▸ **Collected data**

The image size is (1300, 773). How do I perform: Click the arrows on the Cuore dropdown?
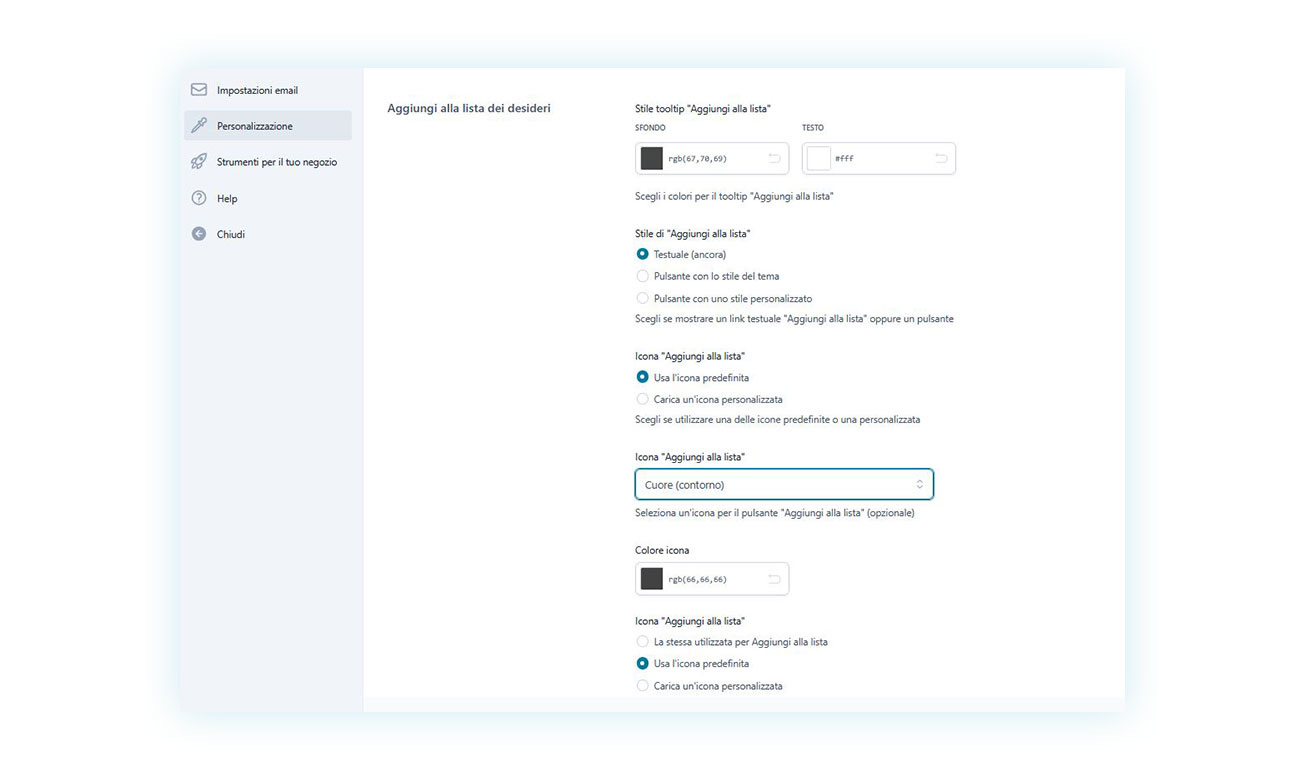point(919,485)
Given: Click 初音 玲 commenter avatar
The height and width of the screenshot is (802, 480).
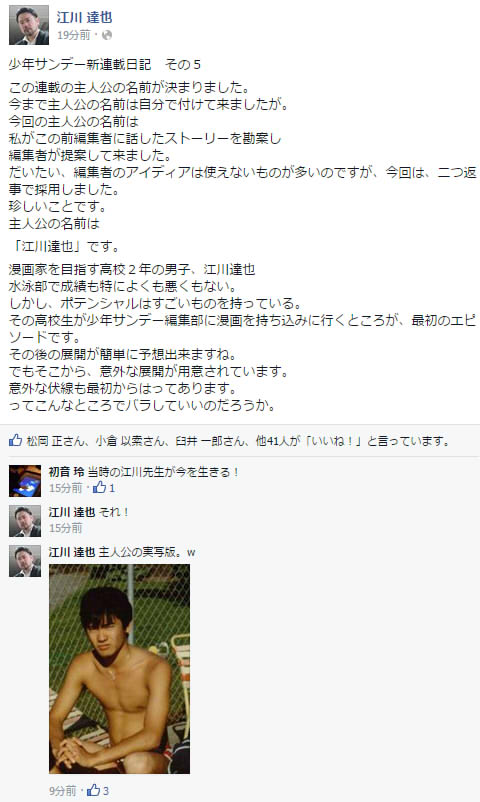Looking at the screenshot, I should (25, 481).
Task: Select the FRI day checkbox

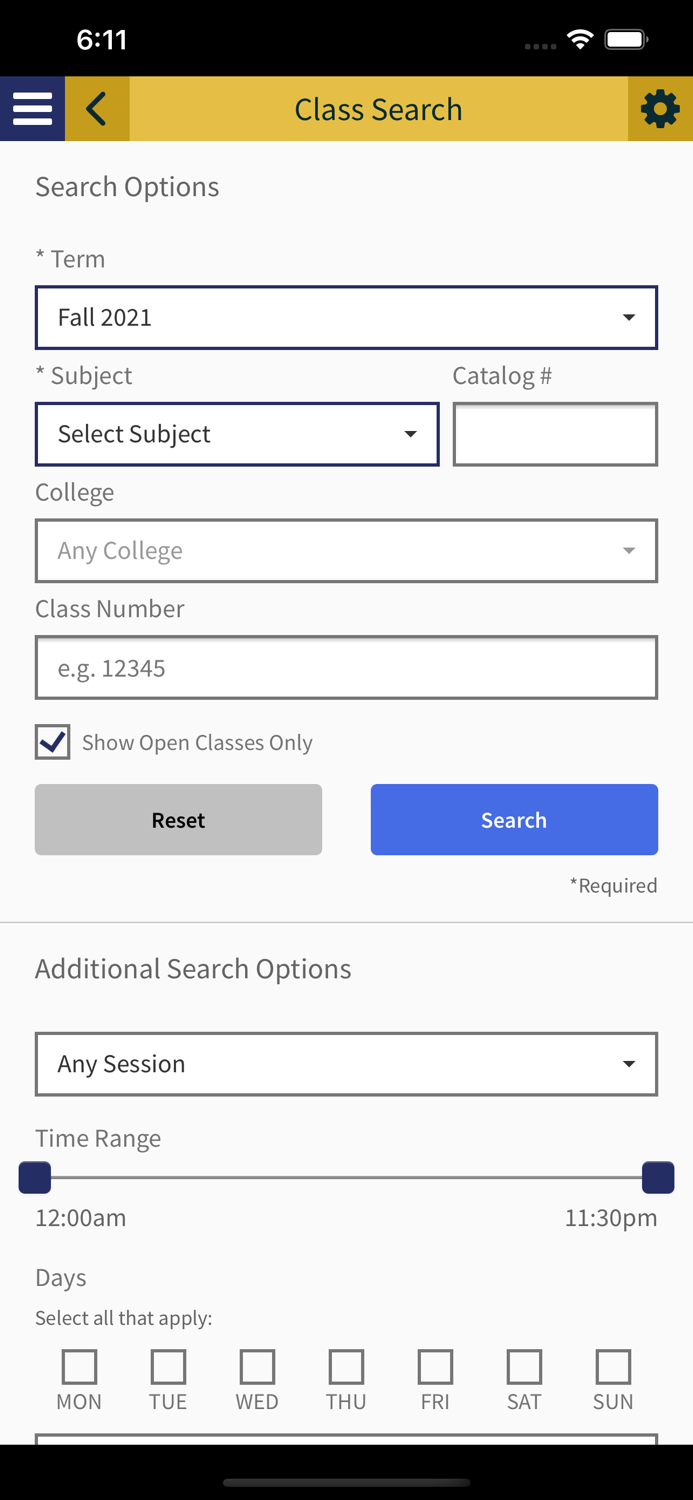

==

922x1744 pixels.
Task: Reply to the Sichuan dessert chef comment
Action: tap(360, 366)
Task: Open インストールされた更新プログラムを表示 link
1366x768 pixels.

▸ **THE PROBLEM**
Reproduce exactly, with no pictures, the lines above from the one holding "The image size" to the one holding "Task: Select the FRI day checkbox", inclusive.

▸ **ANSWER**
The image size is (1300, 773). How do I perform: Click the arrows on the Cuore dropdown?
point(919,485)
Given: Click 初音 玲 commenter avatar
The height and width of the screenshot is (802, 480).
Looking at the screenshot, I should (25, 481).
Task: Select the FRI day checkbox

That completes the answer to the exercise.